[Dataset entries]
::::::

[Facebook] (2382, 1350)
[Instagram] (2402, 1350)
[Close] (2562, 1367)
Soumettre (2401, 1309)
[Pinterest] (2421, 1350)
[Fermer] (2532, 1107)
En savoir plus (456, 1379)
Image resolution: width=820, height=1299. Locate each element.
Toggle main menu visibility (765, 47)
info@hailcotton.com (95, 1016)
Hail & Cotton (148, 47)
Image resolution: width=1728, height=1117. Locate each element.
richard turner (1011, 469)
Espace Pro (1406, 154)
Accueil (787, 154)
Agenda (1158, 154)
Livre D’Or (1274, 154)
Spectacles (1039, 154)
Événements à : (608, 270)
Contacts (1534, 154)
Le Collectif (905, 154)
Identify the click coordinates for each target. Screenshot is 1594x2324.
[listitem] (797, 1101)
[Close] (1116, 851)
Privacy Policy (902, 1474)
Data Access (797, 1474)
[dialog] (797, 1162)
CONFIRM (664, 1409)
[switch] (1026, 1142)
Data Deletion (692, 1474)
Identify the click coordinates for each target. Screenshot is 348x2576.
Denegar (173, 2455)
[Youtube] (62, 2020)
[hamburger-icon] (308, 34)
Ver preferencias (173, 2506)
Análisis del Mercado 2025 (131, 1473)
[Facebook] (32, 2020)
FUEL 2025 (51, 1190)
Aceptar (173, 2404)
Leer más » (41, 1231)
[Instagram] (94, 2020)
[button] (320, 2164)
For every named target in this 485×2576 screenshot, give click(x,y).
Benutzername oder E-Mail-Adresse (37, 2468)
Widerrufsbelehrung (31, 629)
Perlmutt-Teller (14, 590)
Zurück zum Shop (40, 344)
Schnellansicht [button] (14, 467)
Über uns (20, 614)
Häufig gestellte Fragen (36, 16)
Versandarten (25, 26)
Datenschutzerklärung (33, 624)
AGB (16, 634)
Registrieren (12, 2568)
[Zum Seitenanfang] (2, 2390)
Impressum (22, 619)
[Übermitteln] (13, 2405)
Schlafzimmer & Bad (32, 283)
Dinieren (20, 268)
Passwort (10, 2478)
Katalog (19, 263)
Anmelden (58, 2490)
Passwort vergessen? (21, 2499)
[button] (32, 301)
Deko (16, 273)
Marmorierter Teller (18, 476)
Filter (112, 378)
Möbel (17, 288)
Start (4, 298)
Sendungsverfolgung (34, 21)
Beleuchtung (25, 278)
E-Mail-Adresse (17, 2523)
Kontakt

::::::

DIRECTIONS - I need every line of the data that has the word "width"; please list them.

WRITTEN RESPONSE -
Image resolution: width=820, height=1299. Locate each element.
Image resolution: width=1728, height=1117. Locate each element.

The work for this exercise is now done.